§ **本文**
2012-02-11 16:10:08 | ライク・ア・サブタレイニアンズ1
その作戦とは、ボクは雪音より出勤時間が早く、ボクが出かけてから雪音は仕事へ行く、
帰りもボクの方が遅い・・・なのでその時間差を利用して、仕事に行く前のほんのわずかな時間で、
大急ぎでタワレコに寄って、これもまた大急ぎでブルーノートのコーナーから、
コルトレーンの「ジャイアントステップス」を購入(プレゼント用にラッピングも
してもらった)それを抱えて、またまた大急ぎで誰もいない部屋に戻り、テーブルの上に
メモ書きを添えて置いて、今度こそ(すでに遅刻だが)急いで、急いで仕事へ行った
仕事中はずっと、雪音の反応が楽しみで、自然ににやけていた
雪音に電話しようかと思ったけれど、それはがまんした(←えらい)

ライク・ア・サブタレイニアンズ19

2012-02-09 22:12:45 | ライク・ア・サブタレイニアンズ1
中途半端な時間だったので、乗客のほとんどいない電車に雪音とボクは乗った
車内はガラガラに空いていたので、シートに並んで座った
電車はガタン、ゴトンと、どこか懐かしい音を響かせて進んでいた
雪音の部屋までは、ほんの2~3区だったので、あっという間に着いてしまった
もう少し、この電車の雰囲気を雪音と楽しみたかったけど、しかたない
ゴトン、ゴトン、とゆっくり電車は停車した
雪音の部屋までは、停留所から、5分ぐらい歩くんだ
電車を降りたと同時に、やっぱりボクたちはしっかりと手をつないでいた
「ちょっとタバコ買いたいからコンビニ寄っていい?」ってボクはコンビニでラッキーストライクを2箱買った
雪音はいつものように、朝ご飯って言ってパンを買っていた
(雪音は米が好きではないのである)

§ **記述問題 1**
記録の中から、「Given: Click the fit guest to window icon」を含む行で始まり「Looking at the screenshot, I should click(x=1255, y=74).」を含む行で終わる部分を、一字一句変えずにもう一度書いてください。最初の行と最後の行も含めてください。

§ **作業データ**
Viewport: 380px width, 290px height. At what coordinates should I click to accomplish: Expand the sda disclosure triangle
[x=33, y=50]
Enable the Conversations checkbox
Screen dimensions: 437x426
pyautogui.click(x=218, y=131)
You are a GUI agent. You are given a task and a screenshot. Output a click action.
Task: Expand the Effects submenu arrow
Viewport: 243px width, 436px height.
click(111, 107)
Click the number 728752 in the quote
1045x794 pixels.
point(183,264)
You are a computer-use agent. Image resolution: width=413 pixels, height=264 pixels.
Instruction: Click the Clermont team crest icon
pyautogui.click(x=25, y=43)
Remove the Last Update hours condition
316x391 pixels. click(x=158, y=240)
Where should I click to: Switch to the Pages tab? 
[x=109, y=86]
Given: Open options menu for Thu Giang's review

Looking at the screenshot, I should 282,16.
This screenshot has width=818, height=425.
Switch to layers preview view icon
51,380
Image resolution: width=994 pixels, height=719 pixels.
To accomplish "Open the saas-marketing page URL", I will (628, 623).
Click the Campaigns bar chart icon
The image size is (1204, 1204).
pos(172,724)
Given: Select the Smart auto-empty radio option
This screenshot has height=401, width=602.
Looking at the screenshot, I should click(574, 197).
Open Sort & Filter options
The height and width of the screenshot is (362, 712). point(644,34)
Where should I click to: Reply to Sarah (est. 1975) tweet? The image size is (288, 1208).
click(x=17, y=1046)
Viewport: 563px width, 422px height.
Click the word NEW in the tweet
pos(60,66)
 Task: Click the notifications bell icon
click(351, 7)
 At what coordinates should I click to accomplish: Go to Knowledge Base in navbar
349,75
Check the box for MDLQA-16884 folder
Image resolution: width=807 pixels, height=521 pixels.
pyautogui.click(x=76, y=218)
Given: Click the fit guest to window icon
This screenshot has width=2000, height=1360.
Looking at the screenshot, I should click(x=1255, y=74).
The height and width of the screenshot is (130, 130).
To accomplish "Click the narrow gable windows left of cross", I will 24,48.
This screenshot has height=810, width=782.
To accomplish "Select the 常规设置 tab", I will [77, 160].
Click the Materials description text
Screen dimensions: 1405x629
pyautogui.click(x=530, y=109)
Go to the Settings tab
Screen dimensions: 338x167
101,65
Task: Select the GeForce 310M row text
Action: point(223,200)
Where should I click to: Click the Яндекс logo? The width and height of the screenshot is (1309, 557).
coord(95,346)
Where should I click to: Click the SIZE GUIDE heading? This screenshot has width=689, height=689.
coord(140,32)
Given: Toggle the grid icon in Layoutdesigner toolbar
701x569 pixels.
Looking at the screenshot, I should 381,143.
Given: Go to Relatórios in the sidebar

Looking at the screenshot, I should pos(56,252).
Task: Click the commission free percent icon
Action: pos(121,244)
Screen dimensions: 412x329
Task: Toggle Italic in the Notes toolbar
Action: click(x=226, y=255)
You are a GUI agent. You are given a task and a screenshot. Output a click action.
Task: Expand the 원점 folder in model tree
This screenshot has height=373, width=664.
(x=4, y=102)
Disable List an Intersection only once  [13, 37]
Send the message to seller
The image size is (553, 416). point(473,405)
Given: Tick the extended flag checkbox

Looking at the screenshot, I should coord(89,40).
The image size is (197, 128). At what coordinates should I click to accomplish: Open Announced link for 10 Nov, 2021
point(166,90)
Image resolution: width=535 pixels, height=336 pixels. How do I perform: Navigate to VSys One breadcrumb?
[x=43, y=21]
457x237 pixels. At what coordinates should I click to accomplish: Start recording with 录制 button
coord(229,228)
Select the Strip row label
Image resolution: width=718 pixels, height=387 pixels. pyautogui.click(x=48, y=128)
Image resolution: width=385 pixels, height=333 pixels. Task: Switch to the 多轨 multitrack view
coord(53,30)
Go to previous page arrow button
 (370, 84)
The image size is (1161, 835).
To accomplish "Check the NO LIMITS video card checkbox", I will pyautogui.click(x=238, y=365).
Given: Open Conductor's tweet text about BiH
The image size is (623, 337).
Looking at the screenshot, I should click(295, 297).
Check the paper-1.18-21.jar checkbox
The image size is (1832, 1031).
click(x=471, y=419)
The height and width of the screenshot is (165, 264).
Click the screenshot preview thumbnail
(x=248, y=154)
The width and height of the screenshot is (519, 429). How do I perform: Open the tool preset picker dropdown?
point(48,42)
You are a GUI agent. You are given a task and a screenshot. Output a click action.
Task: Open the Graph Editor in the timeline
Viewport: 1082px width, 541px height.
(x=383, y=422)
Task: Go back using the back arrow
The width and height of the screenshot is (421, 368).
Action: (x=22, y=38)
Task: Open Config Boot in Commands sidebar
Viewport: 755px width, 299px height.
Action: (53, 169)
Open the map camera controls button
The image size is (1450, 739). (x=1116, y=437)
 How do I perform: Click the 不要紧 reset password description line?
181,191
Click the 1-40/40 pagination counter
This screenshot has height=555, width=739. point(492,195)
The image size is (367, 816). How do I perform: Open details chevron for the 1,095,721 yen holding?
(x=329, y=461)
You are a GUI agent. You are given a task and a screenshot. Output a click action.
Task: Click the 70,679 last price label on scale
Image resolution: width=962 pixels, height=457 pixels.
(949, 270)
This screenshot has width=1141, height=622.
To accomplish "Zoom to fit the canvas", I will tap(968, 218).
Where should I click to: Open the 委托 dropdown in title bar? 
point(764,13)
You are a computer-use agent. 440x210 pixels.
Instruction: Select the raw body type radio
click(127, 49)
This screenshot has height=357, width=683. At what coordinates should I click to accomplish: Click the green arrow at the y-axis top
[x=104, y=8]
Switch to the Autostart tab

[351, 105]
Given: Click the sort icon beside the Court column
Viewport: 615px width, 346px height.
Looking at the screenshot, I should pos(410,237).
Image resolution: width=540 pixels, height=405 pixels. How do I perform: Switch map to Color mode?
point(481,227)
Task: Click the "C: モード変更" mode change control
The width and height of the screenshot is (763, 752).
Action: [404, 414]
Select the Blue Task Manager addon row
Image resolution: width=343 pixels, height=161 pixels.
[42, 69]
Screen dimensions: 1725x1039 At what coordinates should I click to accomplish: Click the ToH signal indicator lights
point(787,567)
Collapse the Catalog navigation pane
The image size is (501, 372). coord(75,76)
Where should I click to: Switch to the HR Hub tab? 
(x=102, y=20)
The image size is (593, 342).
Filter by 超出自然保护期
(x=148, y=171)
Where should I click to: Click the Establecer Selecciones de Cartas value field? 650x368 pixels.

§ **記述問題 2**
本文のうち、「2012-02-11 16:10:08 | ライク・ア・サブタレイニアンズ1」という語句から「雪音に電話しようかと思ったけれど、それはがまんした(←えらい)」という語句までを、そのまま書き写してください。どちらの語句も含めてください。

§ **解答例 1**
Given: Click the fit guest to window icon
This screenshot has width=2000, height=1360.
Looking at the screenshot, I should click(x=1255, y=74).

§ **解答例 2**
2012-02-11 16:10:08 | ライク・ア・サブタレイニアンズ1
その作戦とは、ボクは雪音より出勤時間が早く、ボクが出かけてから雪音は仕事へ行く、
帰りもボクの方が遅い・・・なのでその時間差を利用して、仕事に行く前のほんのわずかな時間で、
大急ぎでタワレコに寄って、これもまた大急ぎでブルーノートのコーナーから、
コルトレーンの「ジャイアントステップス」を購入(プレゼント用にラッピングも
してもらった)それを抱えて、またまた大急ぎで誰もいない部屋に戻り、テーブルの上に
メモ書きを添えて置いて、今度こそ(すでに遅刻だが)急いで、急いで仕事へ行った
仕事中はずっと、雪音の反応が楽しみで、自然ににやけていた
雪音に電話しようかと思ったけれど、それはがまんした(←えらい)